I am using regex to parse HTML but some article says that HTMLAgilityPack is much easier.The big question for me is how to parse html for this sample (twitter):
This the HTML code:
<p class="js-tweet-text tweet-text"> What an awesome day! Adventure nanaman kahapon <a href="http" data-query-source="hashtag_click" class="twitter-hashtag pretty-link js-nav" dir="ltr"><s>#</s><b><strong>ondoy</strong></b></a> <a href="https://twitter.com/search?q=%23eurotel&src=hash" data-query-source="hashtag_click" class="twitter-hashtag pretty-link js-nav" dir="ltr"><s>#</s><b>eurotel</b></a> <a href="https://twitter.com/search?q=%23retail&src=hash" data-query-source="hashtag_click" class="twitter-hashtag pretty-link js-nav" dir="ltr"><s>#</s><b>retail</b></a> <a href="https://twitter.com/search?q=%23family&src=hash" data-query-source="hashtag_click" class="twitter-hashtag pretty-link js-nav" dir="ltr"><s>#</s><b>family</b></a></p>
and I want it to output like this:
"What an awesome day! Adventure nanaman kahapon #ondoy #eurotel #retail #family"

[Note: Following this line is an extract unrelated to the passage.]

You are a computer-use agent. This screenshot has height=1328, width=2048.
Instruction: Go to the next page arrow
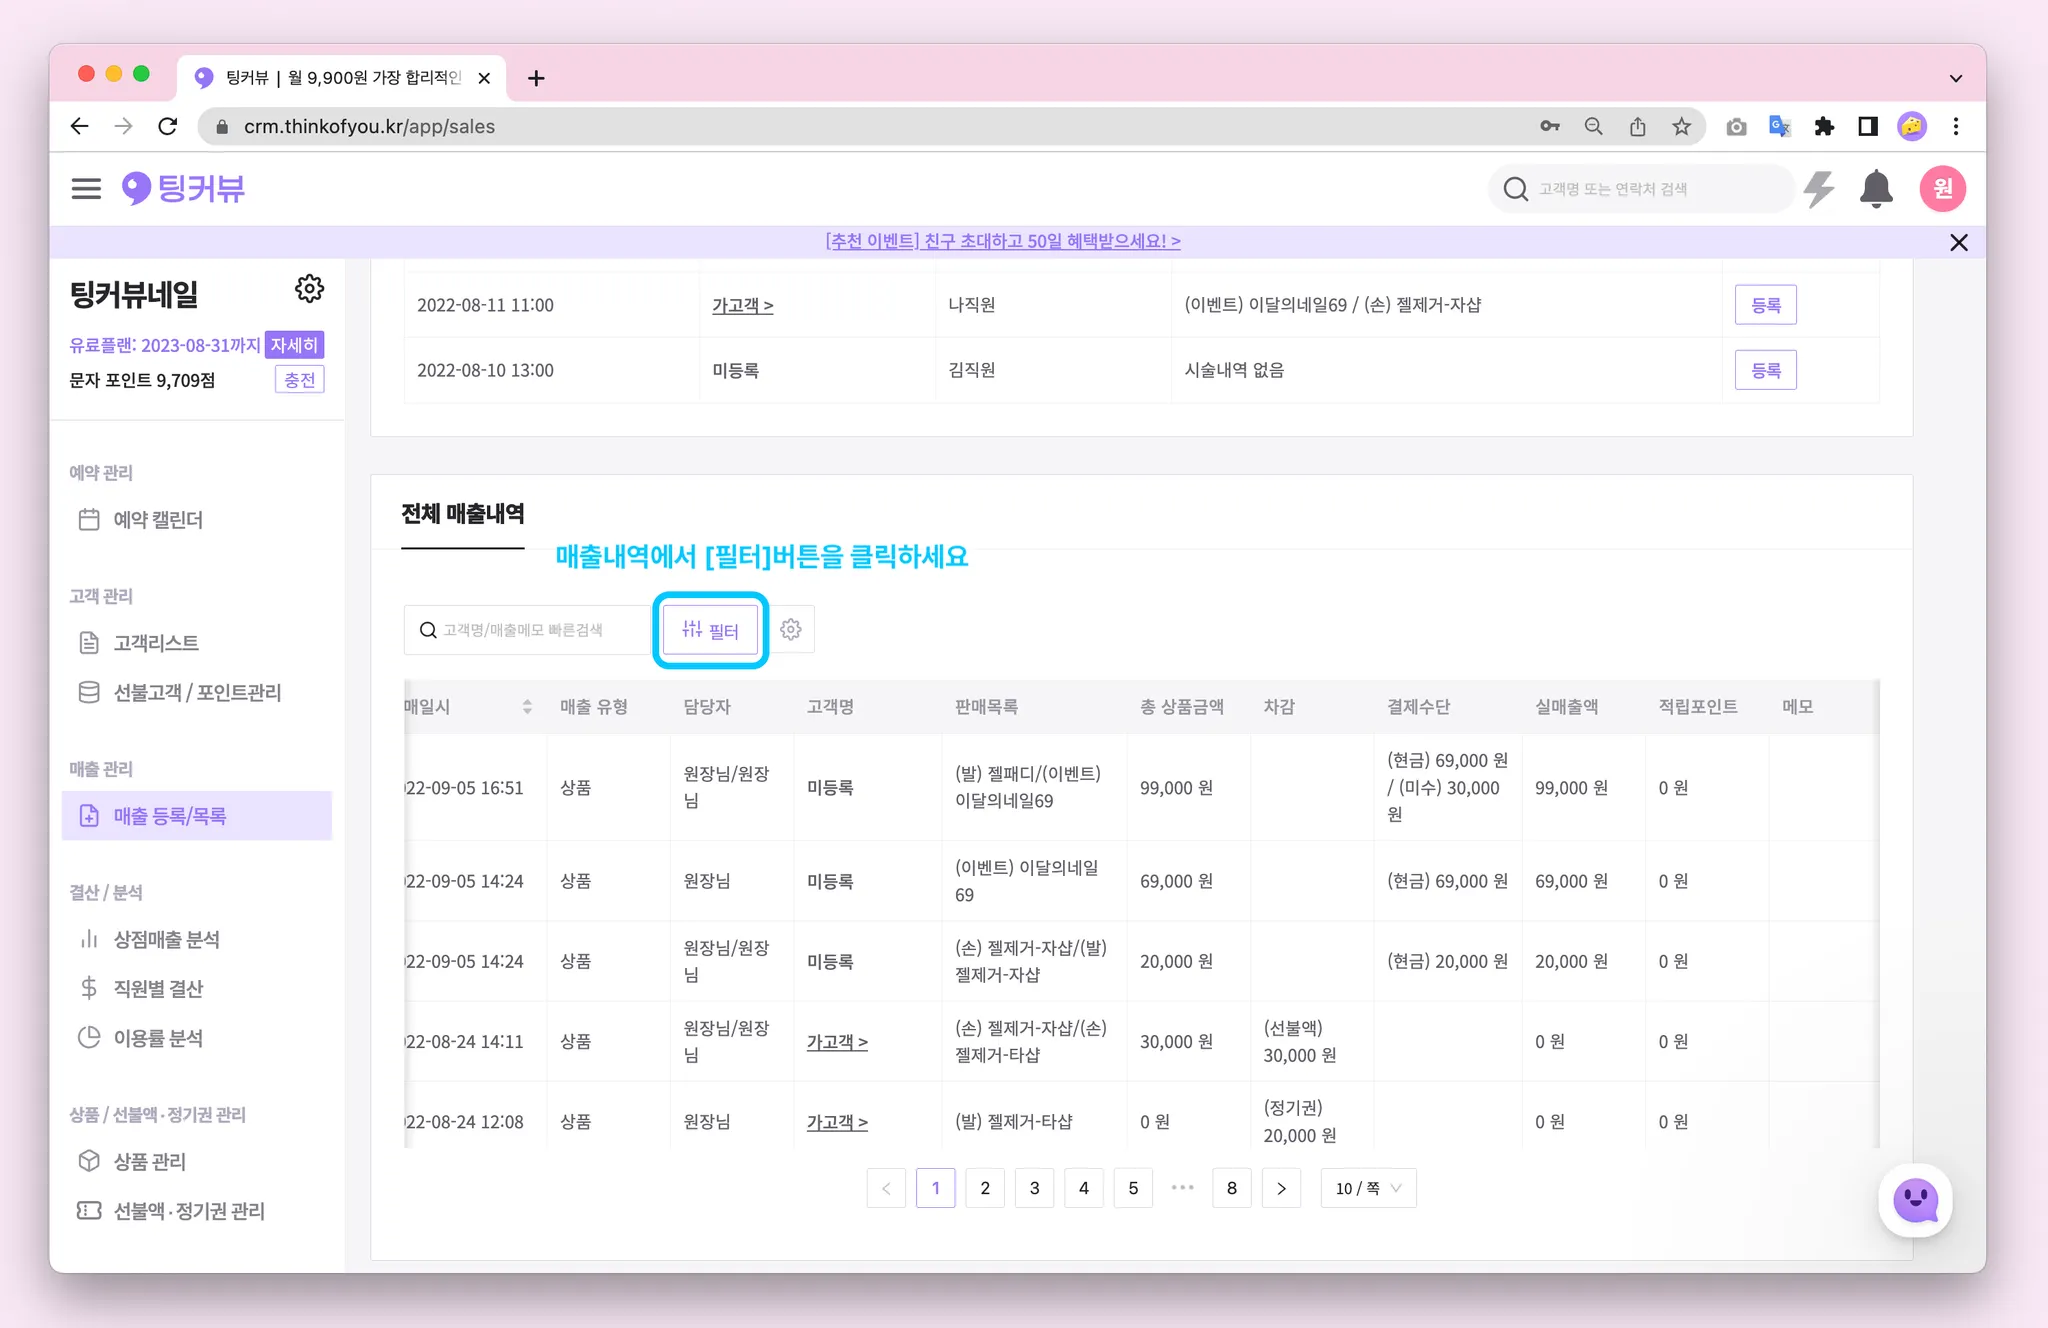point(1281,1188)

How do I parse that html code. I am using regex now but it displays other tags like href.
this is my regex code.
WebClient web = new WebClient();
string html = web.DownloadString(filename);
MatchCollection m1 = Regex.Matches(html, "<p class=\"js-tweet-text tweet-text\">\\s*(.+?)\\s*</p>", RegexOptions.Singleline);
foreach (Match m in m1)
{
MessageBox.Show(m.Groups[1].Value);
}